[What you will do]
Duplicate the data from its first line through the line containing "at that location.", inclusive, and leave the pictures out.
### Material for this exercise ###
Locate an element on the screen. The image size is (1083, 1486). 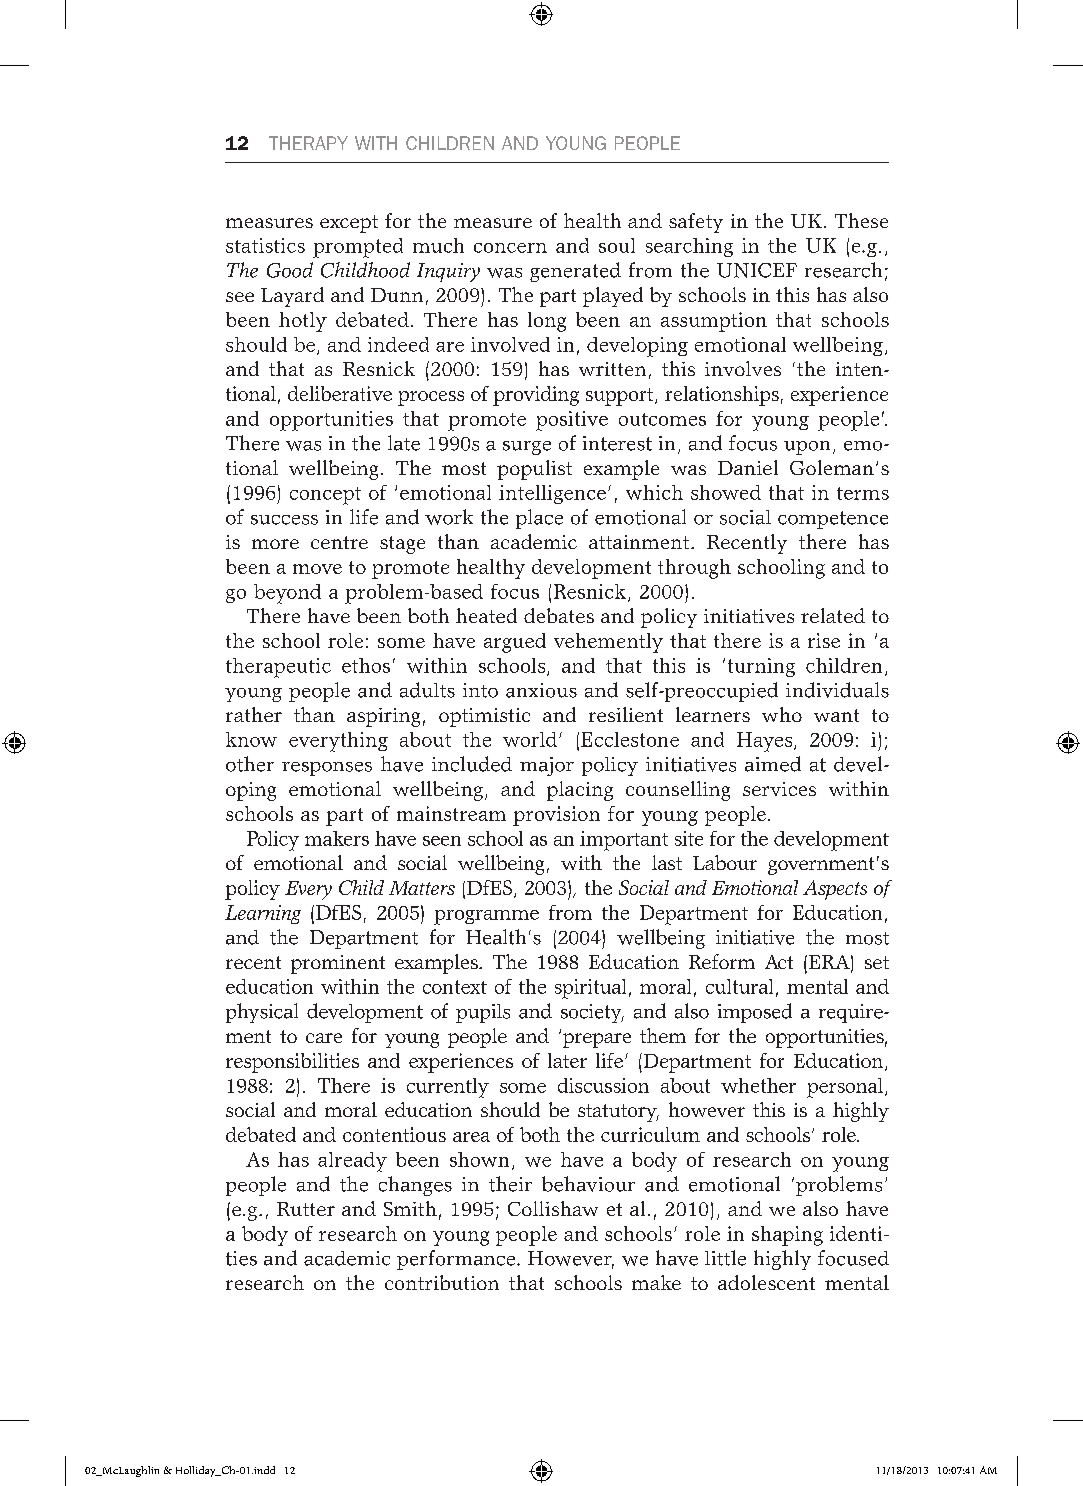
These is located at coordinates (861, 220).
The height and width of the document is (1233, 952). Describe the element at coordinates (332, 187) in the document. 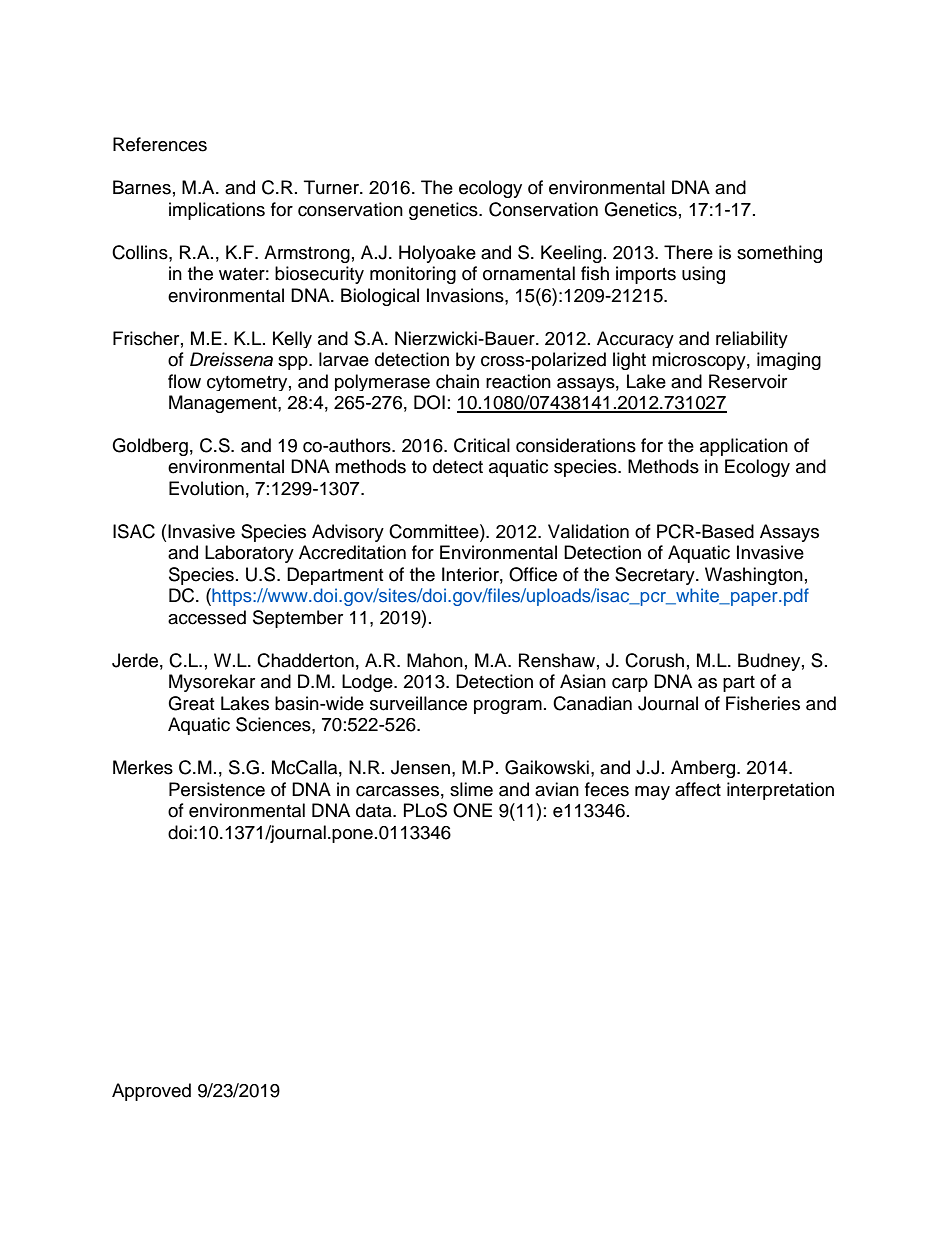

I see `Turner` at that location.
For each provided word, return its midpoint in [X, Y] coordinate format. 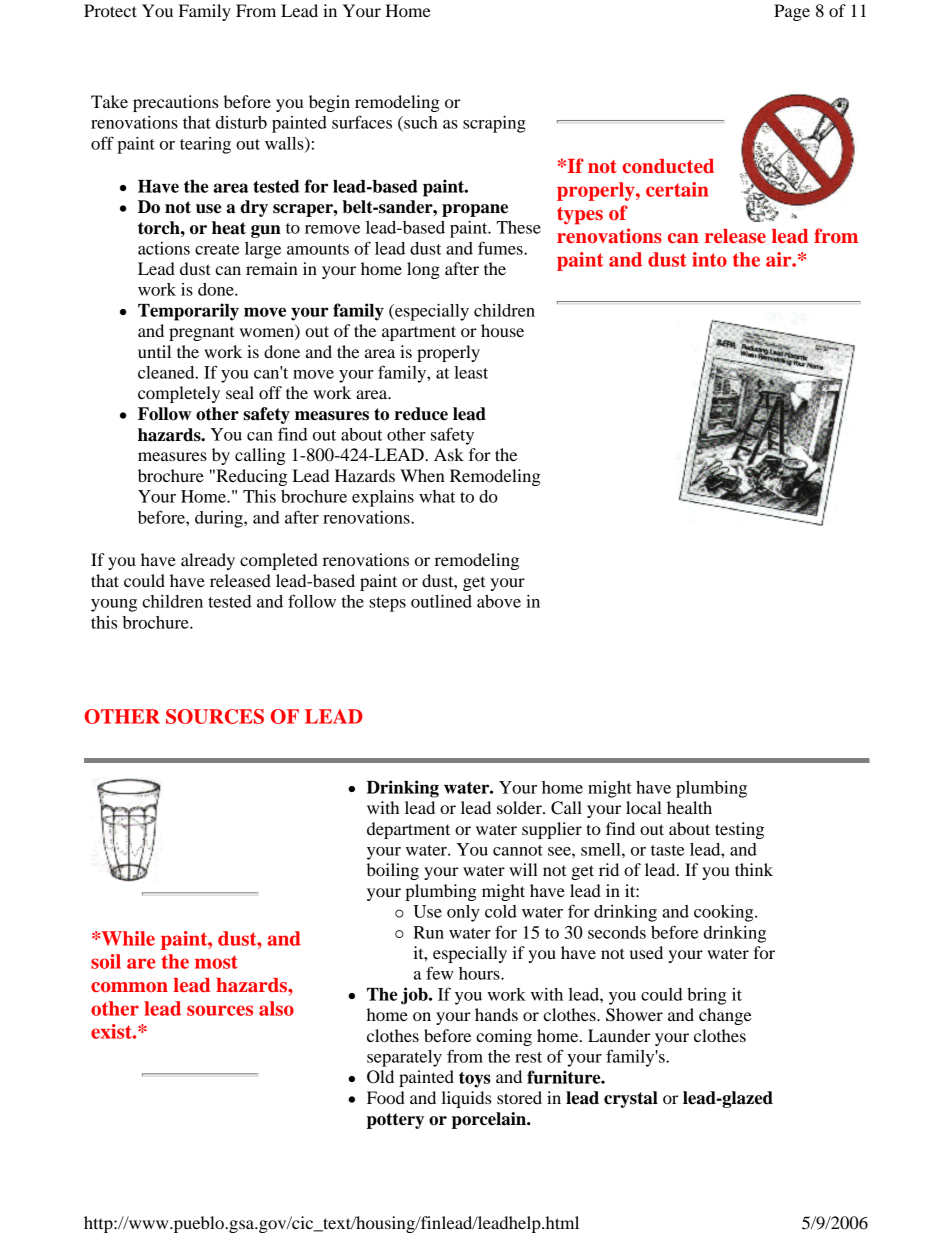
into [709, 259]
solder [520, 807]
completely [179, 394]
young [114, 605]
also [276, 1008]
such [420, 122]
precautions [175, 103]
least [471, 372]
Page [792, 12]
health [689, 807]
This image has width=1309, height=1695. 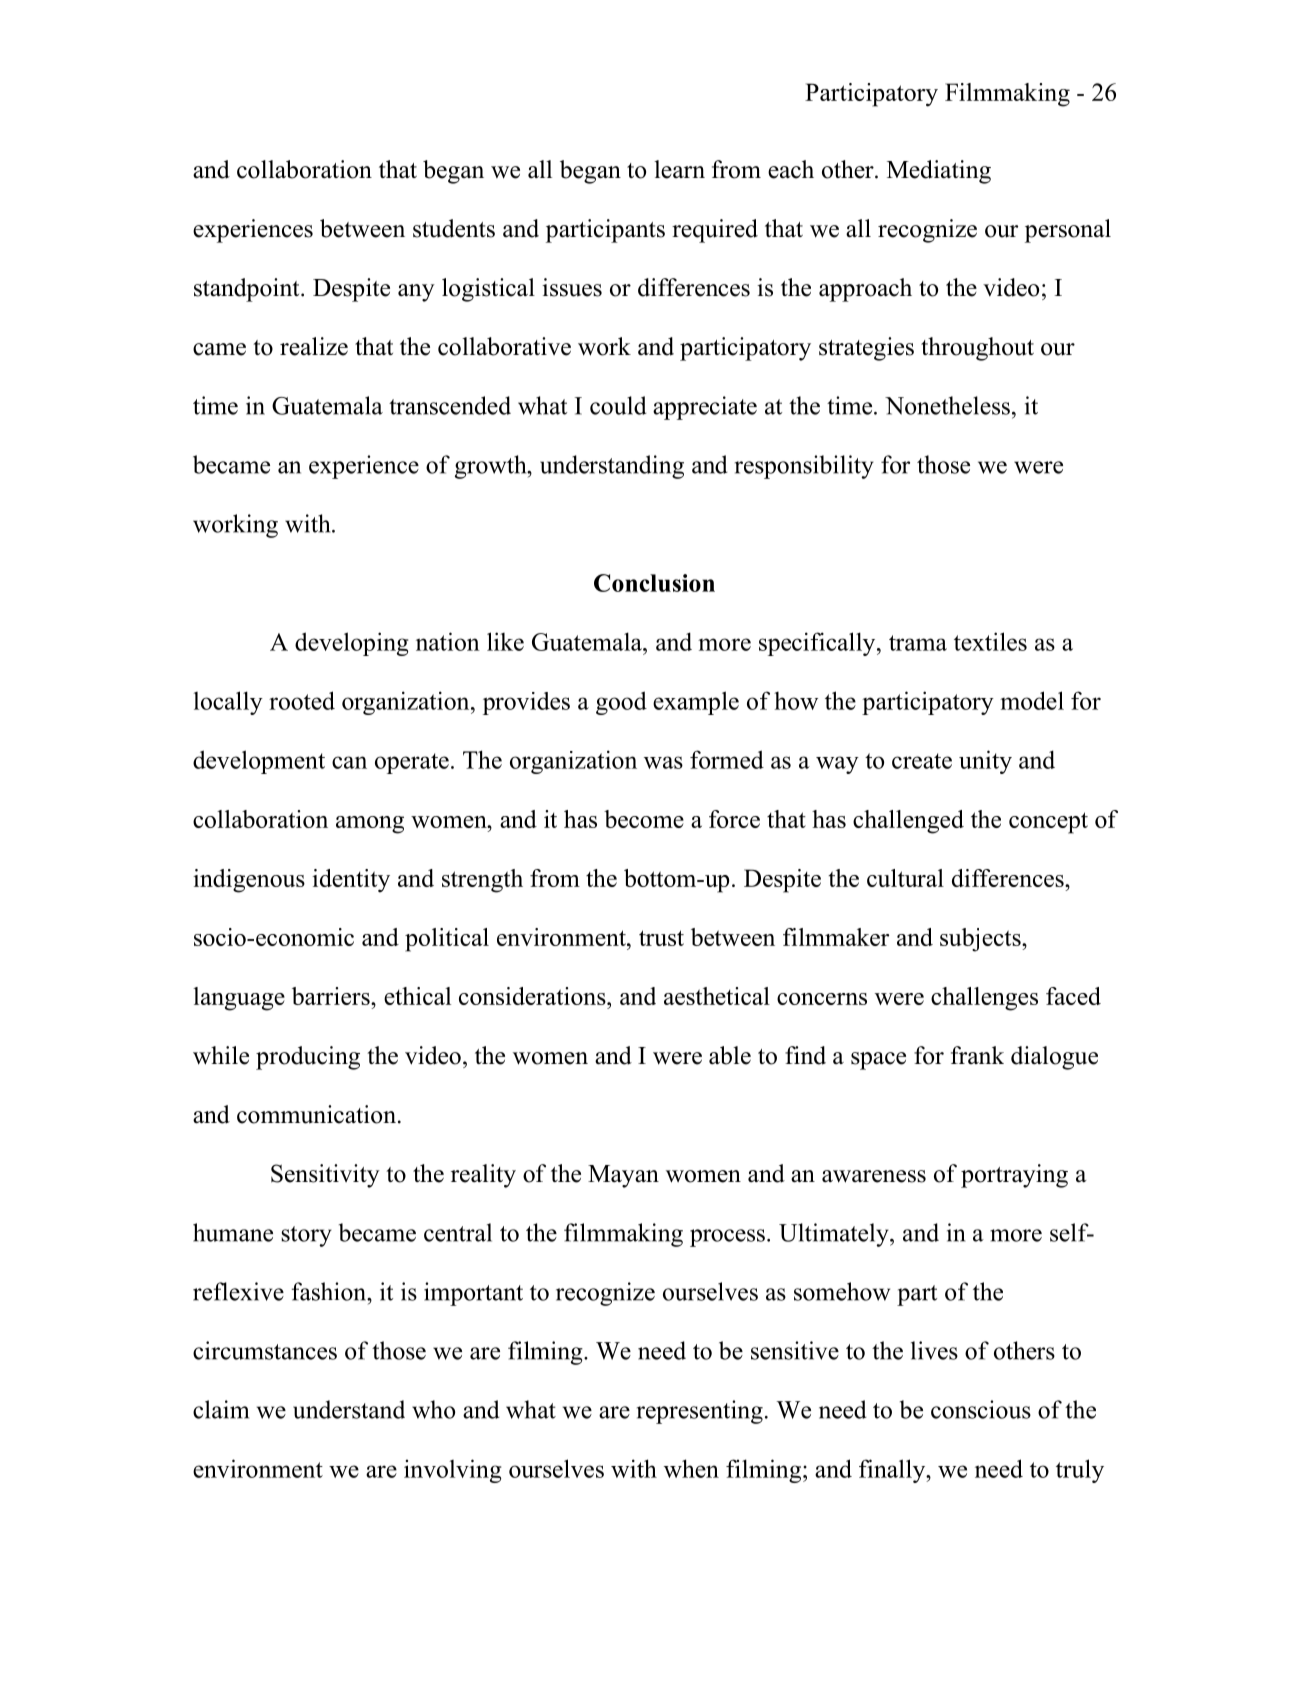 I want to click on able, so click(x=730, y=1055).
###
[Result of the exercise]
Locate an element on the screen. The image size is (1083, 1486). 
These is located at coordinates (861, 220).
The height and width of the document is (1233, 952). Describe the element at coordinates (332, 187) in the document. 

I see `Turner` at that location.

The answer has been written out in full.